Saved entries

'''

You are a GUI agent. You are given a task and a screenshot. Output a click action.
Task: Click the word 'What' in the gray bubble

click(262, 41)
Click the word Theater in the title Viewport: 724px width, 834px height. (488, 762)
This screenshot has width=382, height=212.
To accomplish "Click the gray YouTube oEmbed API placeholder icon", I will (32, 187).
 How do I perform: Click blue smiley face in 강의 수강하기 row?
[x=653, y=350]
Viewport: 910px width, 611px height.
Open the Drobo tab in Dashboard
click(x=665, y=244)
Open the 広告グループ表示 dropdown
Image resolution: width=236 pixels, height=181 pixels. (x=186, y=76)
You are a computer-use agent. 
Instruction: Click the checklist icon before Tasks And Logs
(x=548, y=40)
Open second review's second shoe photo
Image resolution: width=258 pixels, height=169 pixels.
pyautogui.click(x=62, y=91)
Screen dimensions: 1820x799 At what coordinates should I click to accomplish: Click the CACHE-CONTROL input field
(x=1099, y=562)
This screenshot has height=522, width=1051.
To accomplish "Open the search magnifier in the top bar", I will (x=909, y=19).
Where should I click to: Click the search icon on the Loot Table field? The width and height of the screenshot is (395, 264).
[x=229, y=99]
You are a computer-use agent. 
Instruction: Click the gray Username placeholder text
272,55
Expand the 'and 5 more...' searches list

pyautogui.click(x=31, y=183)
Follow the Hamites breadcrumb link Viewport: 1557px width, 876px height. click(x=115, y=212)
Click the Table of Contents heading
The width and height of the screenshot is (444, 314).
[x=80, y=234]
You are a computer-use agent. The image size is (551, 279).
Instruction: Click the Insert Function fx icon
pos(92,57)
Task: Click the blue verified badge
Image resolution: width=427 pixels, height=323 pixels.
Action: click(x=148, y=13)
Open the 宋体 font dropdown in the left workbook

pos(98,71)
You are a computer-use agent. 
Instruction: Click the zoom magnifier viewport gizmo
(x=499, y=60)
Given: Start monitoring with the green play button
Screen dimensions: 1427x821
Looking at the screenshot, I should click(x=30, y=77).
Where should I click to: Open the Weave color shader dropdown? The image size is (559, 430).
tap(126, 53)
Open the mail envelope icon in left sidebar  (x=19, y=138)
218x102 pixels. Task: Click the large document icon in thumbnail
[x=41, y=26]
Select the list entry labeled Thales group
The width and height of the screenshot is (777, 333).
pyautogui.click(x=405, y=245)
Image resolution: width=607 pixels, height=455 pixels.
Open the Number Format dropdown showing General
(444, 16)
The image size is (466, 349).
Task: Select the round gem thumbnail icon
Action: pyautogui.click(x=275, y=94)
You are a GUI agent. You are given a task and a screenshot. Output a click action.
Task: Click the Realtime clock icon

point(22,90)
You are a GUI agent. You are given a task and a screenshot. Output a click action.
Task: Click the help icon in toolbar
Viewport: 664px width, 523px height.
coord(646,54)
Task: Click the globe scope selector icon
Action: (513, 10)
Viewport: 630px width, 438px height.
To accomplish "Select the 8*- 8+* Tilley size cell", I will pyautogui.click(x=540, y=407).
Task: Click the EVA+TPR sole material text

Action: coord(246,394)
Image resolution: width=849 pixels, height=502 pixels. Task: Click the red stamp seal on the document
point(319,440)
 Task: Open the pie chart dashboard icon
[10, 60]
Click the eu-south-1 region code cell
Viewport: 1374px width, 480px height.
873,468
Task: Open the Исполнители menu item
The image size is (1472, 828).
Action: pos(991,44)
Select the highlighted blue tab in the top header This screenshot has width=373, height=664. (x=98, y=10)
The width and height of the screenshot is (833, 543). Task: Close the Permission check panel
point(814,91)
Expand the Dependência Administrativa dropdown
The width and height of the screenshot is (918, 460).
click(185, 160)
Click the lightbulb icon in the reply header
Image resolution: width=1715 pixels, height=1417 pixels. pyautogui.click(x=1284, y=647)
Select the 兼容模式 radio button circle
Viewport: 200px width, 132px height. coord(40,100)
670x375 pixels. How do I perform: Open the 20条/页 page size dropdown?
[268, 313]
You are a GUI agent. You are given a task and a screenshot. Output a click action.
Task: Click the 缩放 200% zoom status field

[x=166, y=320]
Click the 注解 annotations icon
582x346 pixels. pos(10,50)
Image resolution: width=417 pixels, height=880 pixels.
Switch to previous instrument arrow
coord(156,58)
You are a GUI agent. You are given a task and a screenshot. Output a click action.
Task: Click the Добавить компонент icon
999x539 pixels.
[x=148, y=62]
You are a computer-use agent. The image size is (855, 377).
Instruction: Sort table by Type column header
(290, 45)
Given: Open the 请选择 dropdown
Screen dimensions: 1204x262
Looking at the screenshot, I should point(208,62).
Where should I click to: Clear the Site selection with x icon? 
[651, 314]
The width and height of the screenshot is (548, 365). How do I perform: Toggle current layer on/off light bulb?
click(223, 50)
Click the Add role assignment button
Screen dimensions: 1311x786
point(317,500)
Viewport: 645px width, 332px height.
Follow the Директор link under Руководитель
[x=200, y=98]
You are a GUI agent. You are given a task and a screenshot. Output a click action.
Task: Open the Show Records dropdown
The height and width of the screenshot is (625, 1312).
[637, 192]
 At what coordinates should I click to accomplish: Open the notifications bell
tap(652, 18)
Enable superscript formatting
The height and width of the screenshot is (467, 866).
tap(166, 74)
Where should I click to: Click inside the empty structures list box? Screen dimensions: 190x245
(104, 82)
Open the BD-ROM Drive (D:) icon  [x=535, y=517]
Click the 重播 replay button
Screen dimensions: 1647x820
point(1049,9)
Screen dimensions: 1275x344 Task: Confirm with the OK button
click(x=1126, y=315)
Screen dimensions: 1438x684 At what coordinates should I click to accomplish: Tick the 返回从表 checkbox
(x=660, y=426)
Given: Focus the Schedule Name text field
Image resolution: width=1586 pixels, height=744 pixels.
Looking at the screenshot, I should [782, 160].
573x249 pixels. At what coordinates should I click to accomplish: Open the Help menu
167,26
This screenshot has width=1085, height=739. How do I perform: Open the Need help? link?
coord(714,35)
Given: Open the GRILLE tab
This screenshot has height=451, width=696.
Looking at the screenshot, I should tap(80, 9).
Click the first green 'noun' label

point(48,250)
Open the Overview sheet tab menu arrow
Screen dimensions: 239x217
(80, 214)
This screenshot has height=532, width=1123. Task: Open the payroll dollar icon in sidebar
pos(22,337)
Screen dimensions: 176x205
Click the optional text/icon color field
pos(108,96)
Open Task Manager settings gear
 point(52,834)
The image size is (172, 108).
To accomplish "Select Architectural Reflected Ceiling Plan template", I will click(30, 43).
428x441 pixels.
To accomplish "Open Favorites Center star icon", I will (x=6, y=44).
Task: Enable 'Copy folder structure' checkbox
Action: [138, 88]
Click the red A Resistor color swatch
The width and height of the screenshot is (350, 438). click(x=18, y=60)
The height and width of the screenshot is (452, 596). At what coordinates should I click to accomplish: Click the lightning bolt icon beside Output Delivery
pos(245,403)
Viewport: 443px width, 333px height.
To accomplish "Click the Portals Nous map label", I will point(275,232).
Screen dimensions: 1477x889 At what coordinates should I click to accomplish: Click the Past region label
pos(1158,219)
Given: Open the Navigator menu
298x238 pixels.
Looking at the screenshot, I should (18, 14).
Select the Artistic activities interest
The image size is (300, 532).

'''

Where does "cell" appear in the records above? Copy each line that holds it.

To accomplish "Select the 8*- 8+* Tilley size cell", I will pyautogui.click(x=540, y=407).
Click the eu-south-1 region code cell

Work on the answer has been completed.